▶ _The data_
------------------------------------------------

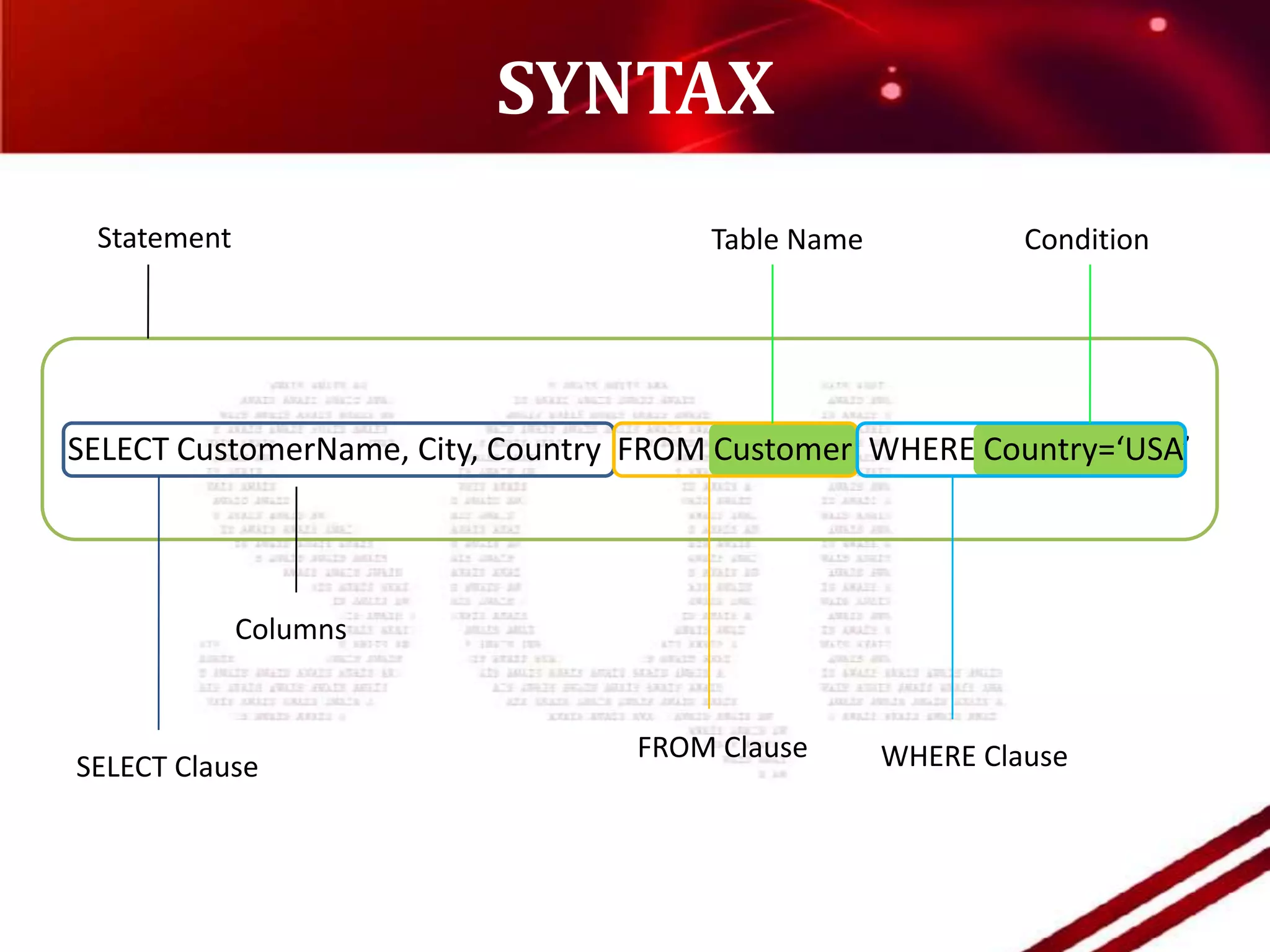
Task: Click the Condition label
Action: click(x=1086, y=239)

------------------------------------------------

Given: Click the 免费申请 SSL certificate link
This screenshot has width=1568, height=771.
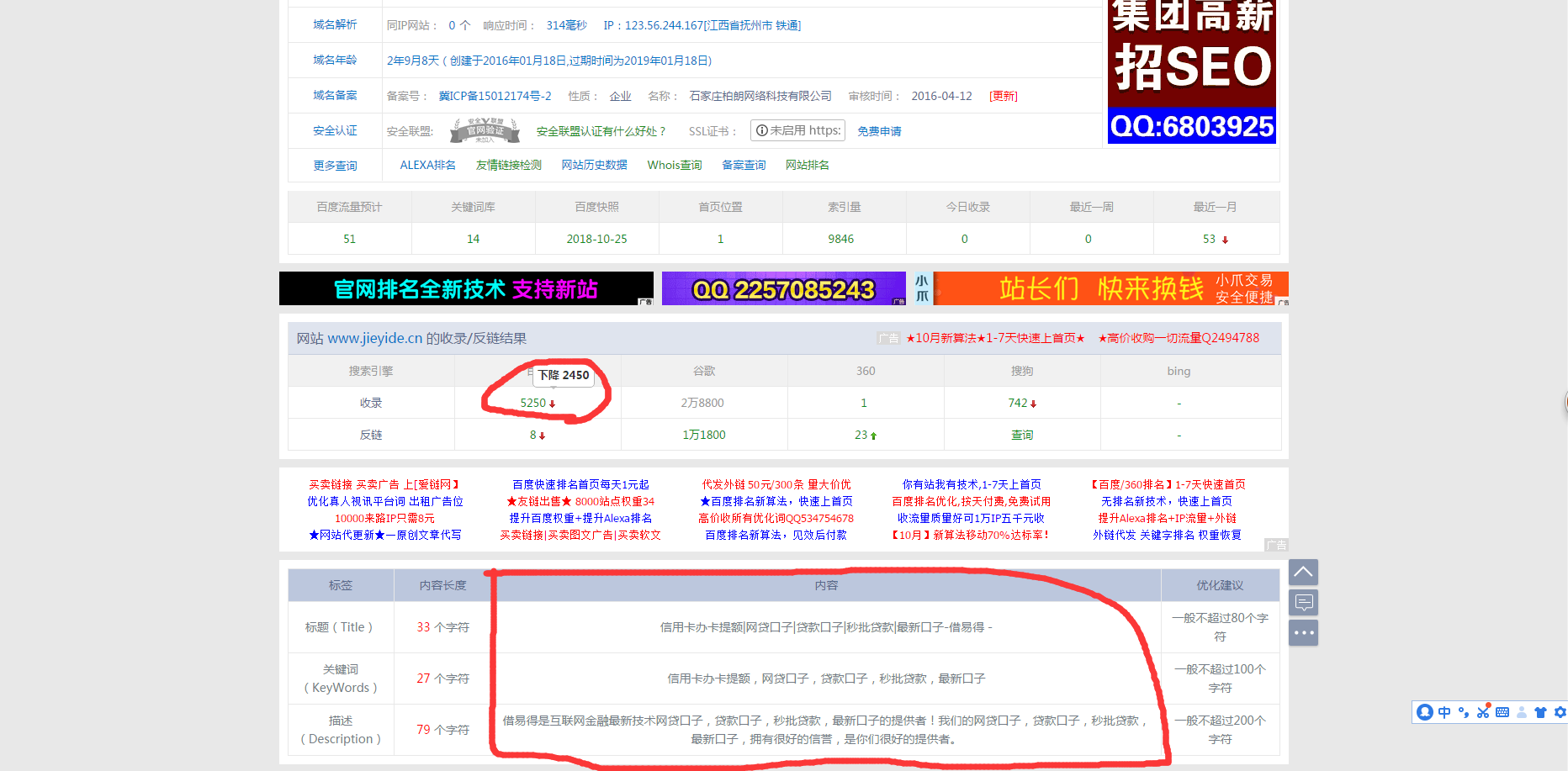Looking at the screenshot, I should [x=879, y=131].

------------------------------------------------

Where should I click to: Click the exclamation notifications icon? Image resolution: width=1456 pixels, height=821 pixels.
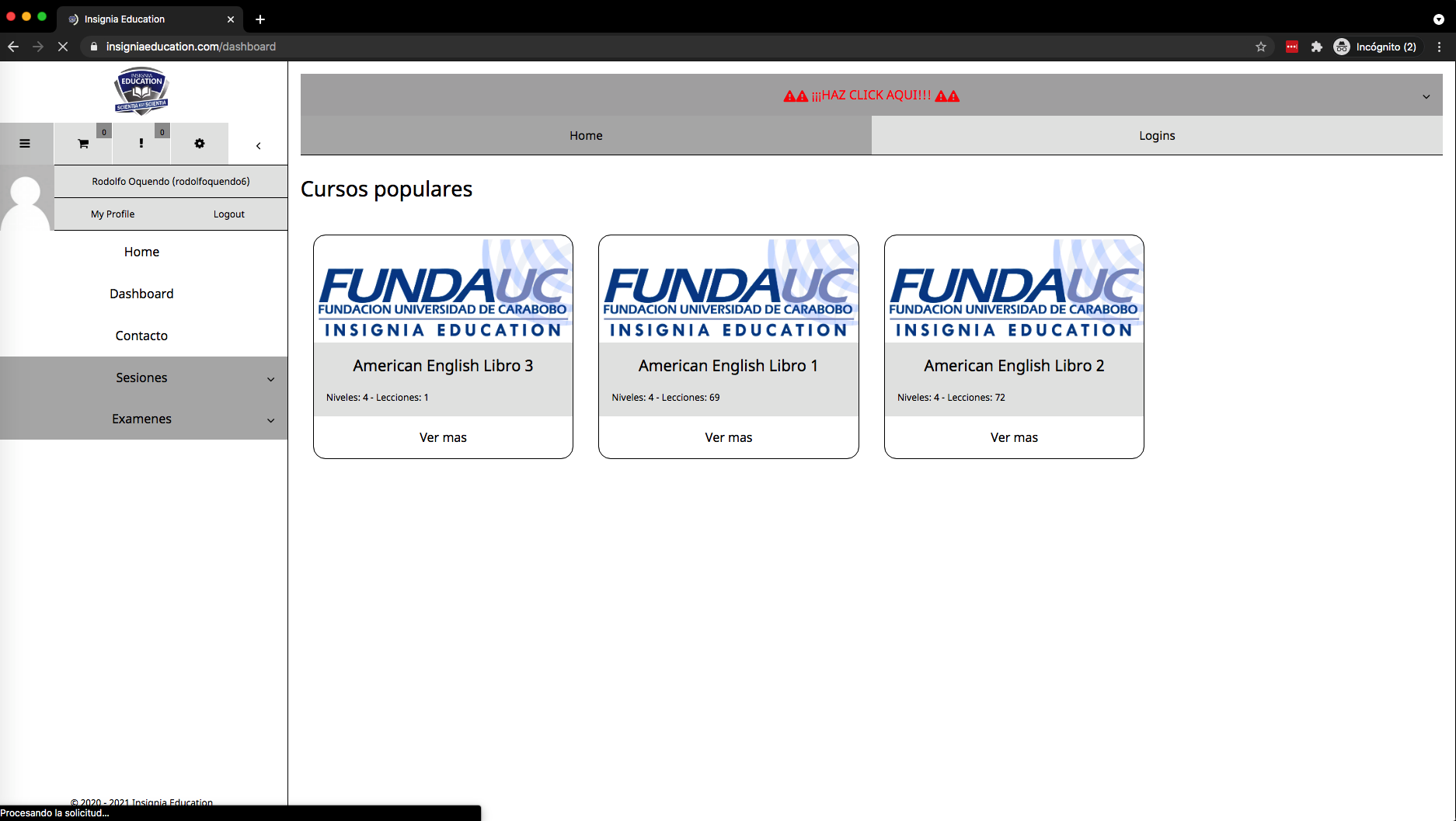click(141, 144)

------------------------------------------------

▶ _Your goal_
Put the lines from the one containing "Given: Click the 免费申请 SSL certificate link" up to and including the one containing "Looking at the" into a JSON list of strings, one string per line, with blank lines skipped. Leave the pictures out.

▶ _The reply_
[
  "Given: Click the 免费申请 SSL certificate link",
  "This screenshot has width=1568, height=771.",
  "Looking at the screenshot, I should [x=879, y=131]."
]